The smell of chuanr lingers on me now. I still have the taste of Tsingdao at the tip of my tongue. I will be on my flight back to Boston soon. I run my fingers through the silk dress, and grip tight my Beijing travel book. I am going to miss you, miss Beijing and miss these, like a child misses the summer time at the beach. The wildness of bars and clubs in Sanlitun, the sweet time near the Houhai lake, the richness of history on the streets, and the abundance of art everywhere, they outweigh the air pollution and the jammed traffic. The trees have, suddenly lost all the leaves. Tell me it’s real, these four months that flew by. Pictures of us are put up around the building, but we won’t walk down this hallway shoulder to shoulder ever again. The badminton rackets rest alone in the corner, waiting for the next group of kids just like us to pick them up. You have packed all the things you bought on multiple shopping sprees in the Silk Market. I have thrown away the maps that used to hang in my room. Remember how we used to run down to get grapefruit late at night! Remember the 16-yr-old boy that sold us bubble tea! Remember the Tube Station Cafe in the back alley where we studied for every exam! Remember how we’d go on our weekend explorations of Beijing still hung over from the night before!

I wish I could stay here a little bit longer. But it’s time to leave now. I have found my cozy niche here. I am reluctant to leave you, leave Beijing and leave these, like I can’t get out of my warm blanket on a frosty winter morning.

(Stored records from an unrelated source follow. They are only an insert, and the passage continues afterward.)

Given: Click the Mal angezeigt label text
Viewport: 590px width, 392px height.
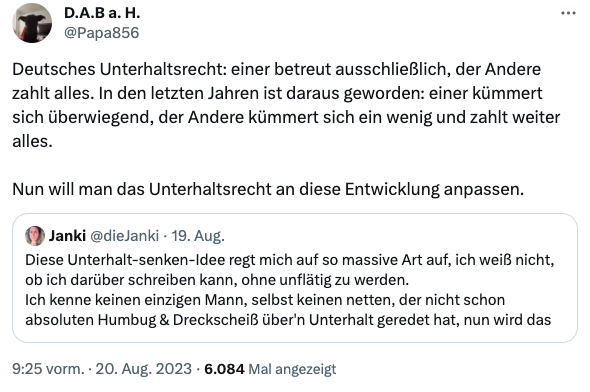Looking at the screenshot, I should [x=292, y=369].
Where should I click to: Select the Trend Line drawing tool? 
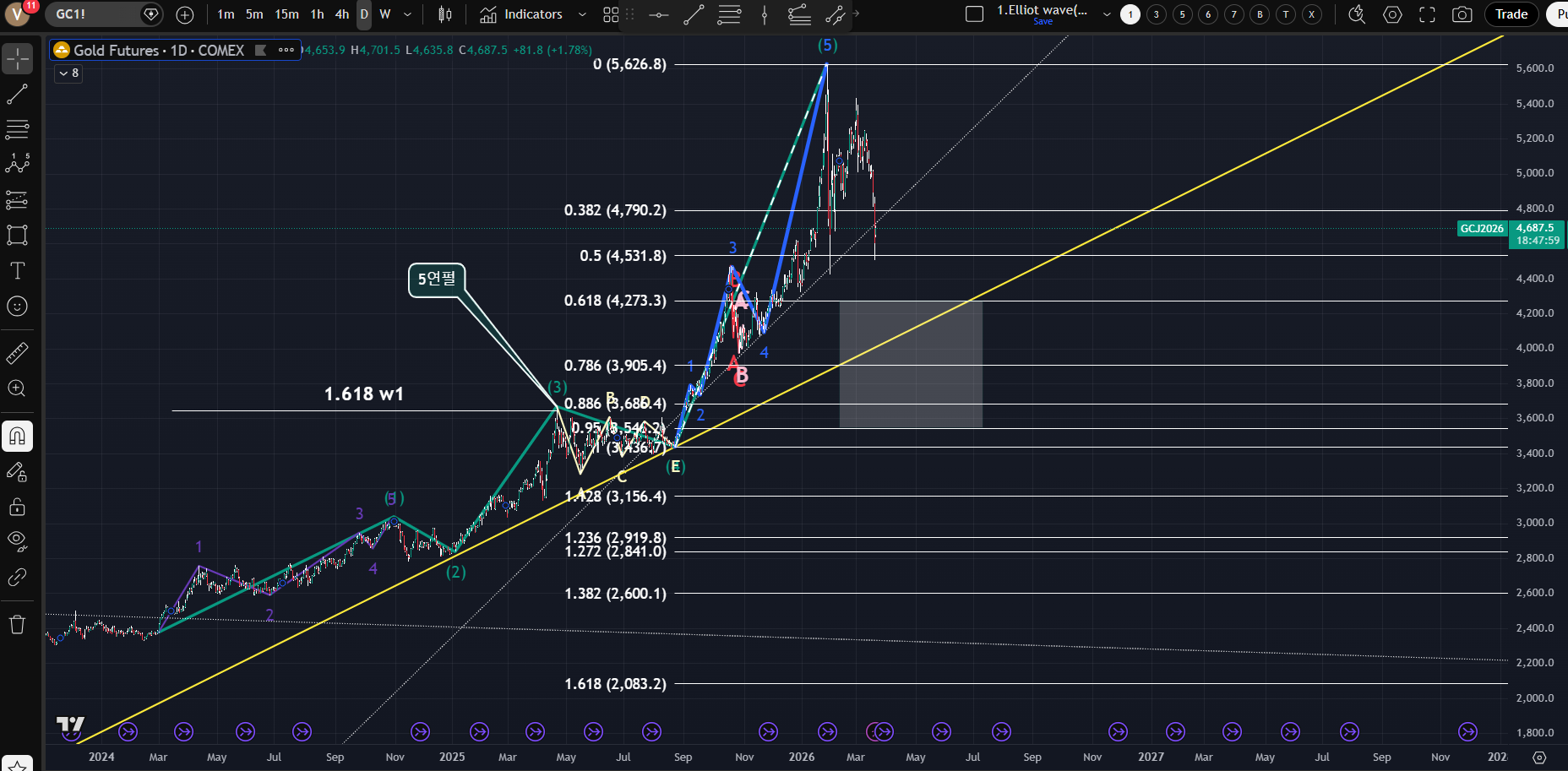[x=17, y=94]
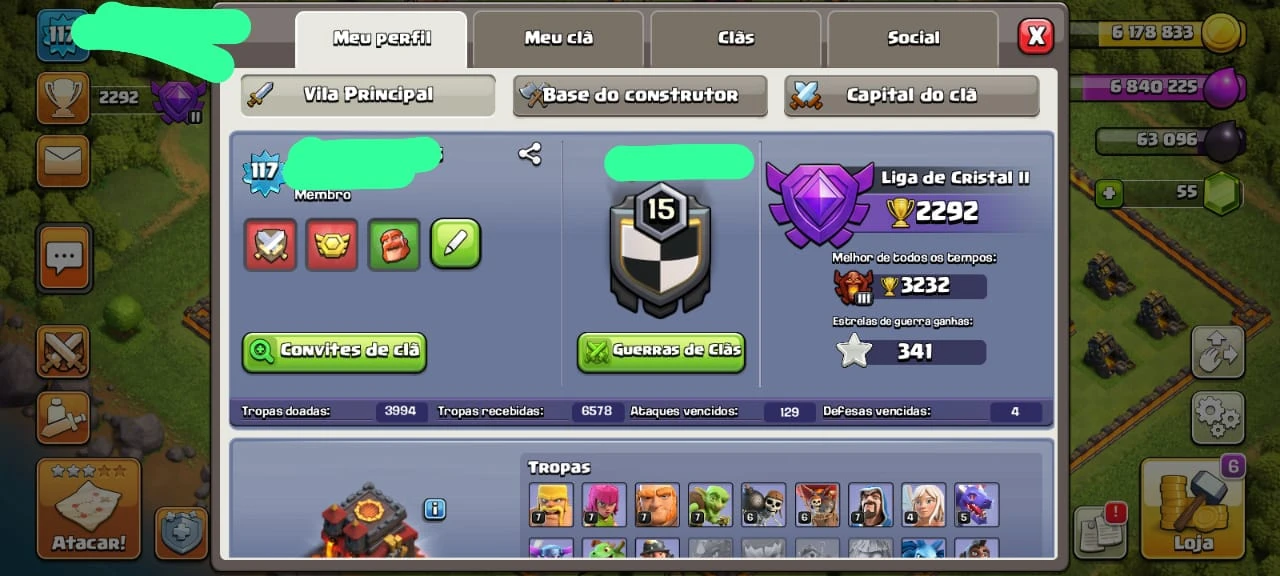Select the Vila Principal view

click(368, 95)
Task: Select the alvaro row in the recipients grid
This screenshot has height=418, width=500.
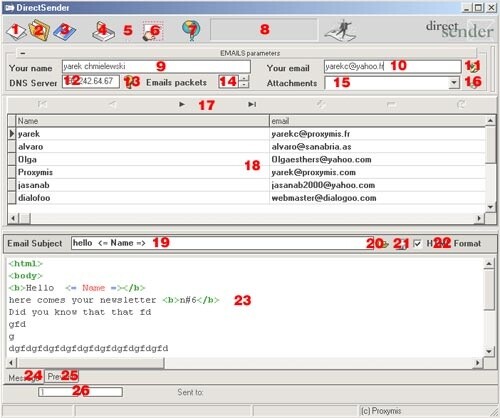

It’s hard to pick it up and go, especially if you can’t pack all the wonderful things and people into your suitcases. Taking Susan to the airport was the hardest thing. I didn’t cry at the luncheon on Thursday. I didn’t cry when we had our last dinner together on Friday. But when Susan was about to step through customs, she turned around to wave at me. Her glasses were all misty and her face was all wet. Tears just flooded down my cheeks and I couldn’t stop it all through the hour-long bus ride back to the dorm. I don’t even think I cried this much for high school graduation. People were leaving one by one back in the dorm. Hugs and kisses and more tears. We came from afar and met here, now we are going our separate ways. I am not the same person as when I came. Now I have you and some more amazing memories. When will our lives ever intersect again? Even if we do meet, it’s never going to be a casual “hi” and a get-together over chuanr and Tsingdao.

If we get to see tomorrow
I hope it's worth all the wait
It's so hard to say goodbye to yesterday.

And I'll take with me the memories
To be my sunshine after the rain
It's so hard to say goodbye to yesterday.


And for y’all who’s staying for a full year and more, here’s a few lines from Black Eyed Peas’ Fly Away:

You take, me from me
With you, forever but darling I see
The world, is who you belong to not me
So I set you free

Switch it up, Switch it up,
Go hop on that bus

Don't need to blow the horn I'll be tough, Hey!

Sunday, December 10, 2006

Drunk Messages


Drunk dialing is scary, drunk IMing is even scarier, especially the ones that asks you, “Where’s my mother $#%& hot wings?” I hate it when I get weird questions and being called all kinds of names by the drunken waste of humanity whose brain was short-circuited by alcohol. You can hang up a drunk call, but you can’t stop drunk IM messages, they just keep popping up like horrible porn ads. The disadvantage of being abroad, especially 12 time zones away in China, is that when it’s bar time over in Btown, it’s work and study time here. Just when I desperately needed to finish a fifteen-page anthropology paper in four hours, I got interrupted by inquiries about spicy wings!! And did I say I hate being called names? One more item added to the things I look forward to doing when I get back to Btown: smack that person’s head. I am waiting for the apology. If I were drunk dialing, I would call 2pac, because her squeaky voice will make my facial laughing muscles go spastic.